I think I'd like something that aerodynamic, but hey I really have no idea. I just know that sometimes I'd heading into the wind across town and I'd like to cut down on the drag when I'm doing that.  But that may not make a difference at all, I don't know.

I'm not sure about smoothness - aren't all the midrange wheels smooth, with the really upper range wheels less smooth because they're so stiff?

I'm not doing any of my own maintenance on the internals of the wheels, either - I'm to lazy. I'd just rather pay the bike shop to do it.  Clean and oil the chain yes, and I'm getting into derailler adjustments. That's where I am.

I suspect that all wheels are quiet when spinning before they're put on the bike.  Could you let me know if they're still absolutely quiet after you've ridden with them? "hfc" also said Easton hubs were quiet, so that's a good sign...I know it's hard to slow down (hehe), but just try to coast for like 10 seconds and see if you can hear a noise at all.  I know for sure the Ultegra hub is quiet - I'd hate to pay to have something put on, then not have it work...

I can't believe you're replacing the wheels on your Tarmac Comp already! If you didn't get such a great deal, I'd give you crap for paying more for the comp than the elite, then replacing what arguably made up half the price difference.


----------



## PJ352 (Dec 5, 2007)

PaulRivers said:


> hehe, I'm almost tempted to just lie about which bike I got so I don't get a whole bunch of "Oh gee, you want a really fragile expensive wheel because of your bike right?"
> 
> The order of my priorities is:
> 1. Quiet and Durable
> ...


Well, considering your priorities, I'll throw another option in the mix:
http://www.outsideoutfitters.com/p-2503-shimano-ultegra-sl-6600-700c-wheelset.aspx
These will save you about 350 g's over the Ultegra Open Pro's and are only 50 +/- g's more than the Easton EA-70's. I included this link because it gave some useful info and had a pretty pic, but if you shop around you may find them for less.
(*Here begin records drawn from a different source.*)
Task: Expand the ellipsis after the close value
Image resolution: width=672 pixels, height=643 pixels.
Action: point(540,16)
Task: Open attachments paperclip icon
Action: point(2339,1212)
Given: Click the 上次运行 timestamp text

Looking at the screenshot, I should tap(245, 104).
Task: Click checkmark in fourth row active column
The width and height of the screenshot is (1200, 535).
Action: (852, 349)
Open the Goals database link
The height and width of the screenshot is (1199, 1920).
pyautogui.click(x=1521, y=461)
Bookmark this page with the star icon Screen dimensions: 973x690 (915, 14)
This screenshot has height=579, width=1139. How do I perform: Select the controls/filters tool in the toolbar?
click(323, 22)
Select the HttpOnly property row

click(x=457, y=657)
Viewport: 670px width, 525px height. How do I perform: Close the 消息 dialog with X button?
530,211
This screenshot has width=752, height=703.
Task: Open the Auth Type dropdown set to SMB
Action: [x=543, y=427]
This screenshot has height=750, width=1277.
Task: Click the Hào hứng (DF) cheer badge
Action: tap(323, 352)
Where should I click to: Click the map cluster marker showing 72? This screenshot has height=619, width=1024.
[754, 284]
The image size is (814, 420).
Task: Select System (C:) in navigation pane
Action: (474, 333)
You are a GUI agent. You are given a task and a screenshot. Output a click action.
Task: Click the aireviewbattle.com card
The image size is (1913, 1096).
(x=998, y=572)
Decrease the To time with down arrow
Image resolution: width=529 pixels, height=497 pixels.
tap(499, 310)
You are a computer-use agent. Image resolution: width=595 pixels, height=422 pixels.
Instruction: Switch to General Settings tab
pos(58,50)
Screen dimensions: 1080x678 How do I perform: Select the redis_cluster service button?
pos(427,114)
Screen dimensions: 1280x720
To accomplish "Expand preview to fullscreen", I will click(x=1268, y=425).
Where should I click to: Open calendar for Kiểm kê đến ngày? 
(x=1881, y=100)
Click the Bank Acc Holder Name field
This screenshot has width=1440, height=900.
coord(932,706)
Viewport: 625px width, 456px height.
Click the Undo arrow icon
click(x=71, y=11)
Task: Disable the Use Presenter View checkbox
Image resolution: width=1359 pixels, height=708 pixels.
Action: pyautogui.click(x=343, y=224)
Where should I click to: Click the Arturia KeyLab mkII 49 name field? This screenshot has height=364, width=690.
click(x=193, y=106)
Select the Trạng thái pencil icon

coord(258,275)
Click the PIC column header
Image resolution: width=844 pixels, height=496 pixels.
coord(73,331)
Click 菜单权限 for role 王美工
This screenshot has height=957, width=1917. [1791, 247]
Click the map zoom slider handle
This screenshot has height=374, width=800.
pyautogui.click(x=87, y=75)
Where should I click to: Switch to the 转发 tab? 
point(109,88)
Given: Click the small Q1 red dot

I still think the Easton's and Ult/ Open Pro's would suite your needs, but I know looks matter, so only you can decide which you like best. FYI, Performance Bike is running a two day, 15% off deal this weekend and have an excellent selection of Ult/ Open Pro's at good prices. They don't carry the EA-70's, but they do have the lighter (and higher priced) EA-90's.

To answer some of your questions:
Mid range wheels can be smooth, but not _as_ smooth as the higher range wheels. As an example, my RS-10's are smooth, but my old Ult/ Open Pro's are noticably smoother, and the cost difference isn't significant. It depends on what the manufacturers priorities were when designing - lighter weight? Rigidity? Aerodynamics?

When I hold a wheel and spin, I can actually get a pretty good idea of how smoothly and quietly the wheel spins, especially the rear because I can hold the freewheel and spin. Also, there's no drivetrain noise present to mask any freewheel noises.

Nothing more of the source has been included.